Ainsi quelques exemples illustrent cette nouvelle donne : la fusion Sagem et Snecma est une opération financière qui donne naissance à un nouveau groupe Safran qui présente son nouveau nom à travers une campagne de communication institutionnelle. Il en va de même pour les rapprochements de Mittal et d’Arcelor, de NYSE et d’Euronext, de GDF et de Suez. Quand Areva faisait une publicité institutionnelle dans la presse et à la télévision, c’est d’abord parce que la société avait envie de faire connaître son identité pour faciliter le moment venu l’introduction en Bourse… qui n’est pas venue. Plus récemment, le rapprochement des Banques populaires et des Caisses d’épargne est une opération financière majeure dans le secteur bancaire et l’occasion d’une communication institutionnelle sur le nouveau nom, BPCE. Et on pourrait trouver d’autres exemples… Une opération financière d’une grande ampleur, introduction en Bourse ou fusion de deux grands noms, est donc l’occasion de faire parler de l’entreprise et surtout de lui permettre de créer ou de consolider son image.

La porosité entre des cibles de plus en plus multiréceptrices et, par conséquent, entre les communications est la nouvelle réalité. L’individu ou les groupes d’individus sont donc multiples. La belle communication descendante des années 1960-1970 est donc terminée. Et on peut penser, ou en tout cas espérer, que l’organisation des entreprises en matière de communication, c’est-à-dire en colonnes ou en silos, va évoluer.

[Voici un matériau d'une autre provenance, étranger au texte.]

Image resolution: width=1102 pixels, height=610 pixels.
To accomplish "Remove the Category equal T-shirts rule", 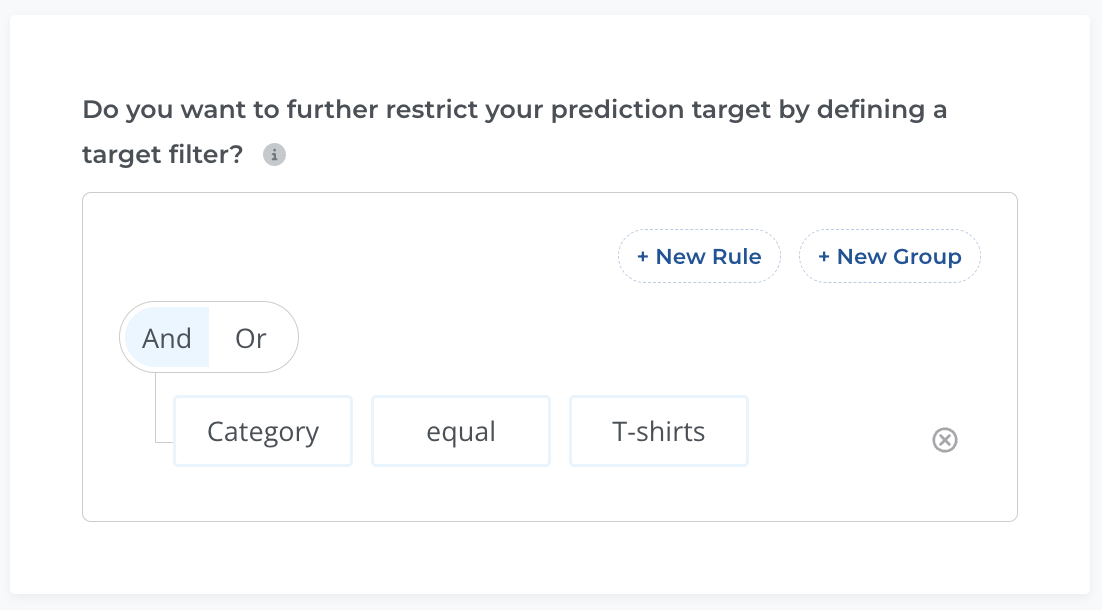I will tap(945, 440).
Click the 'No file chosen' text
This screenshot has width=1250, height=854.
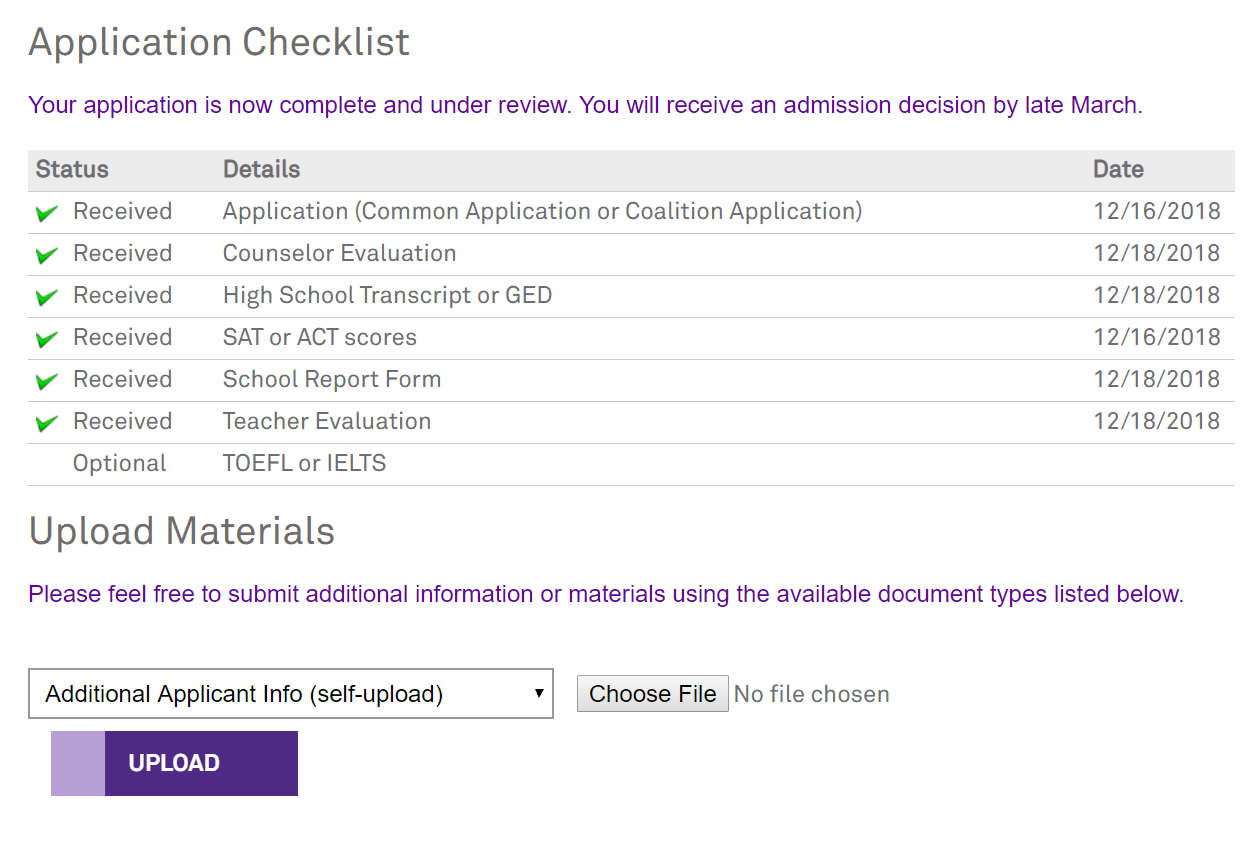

1.2.  L’émergence de la communication financière

1.2.1.  La communication financière, une nécessité croissante

Dans ce contexte, des thèmes nouveaux apparaissent dans la communication des entreprises. D’abord, bien sûr, le développement durable, devenu le socialement responsable, et, aujourd’hui, l’ESG : environnement, social, gouvernance, mais aussi la sécurité et le contrôle interne, le rôle et la personnalisation des dirigeants et plus récemment le capital humain.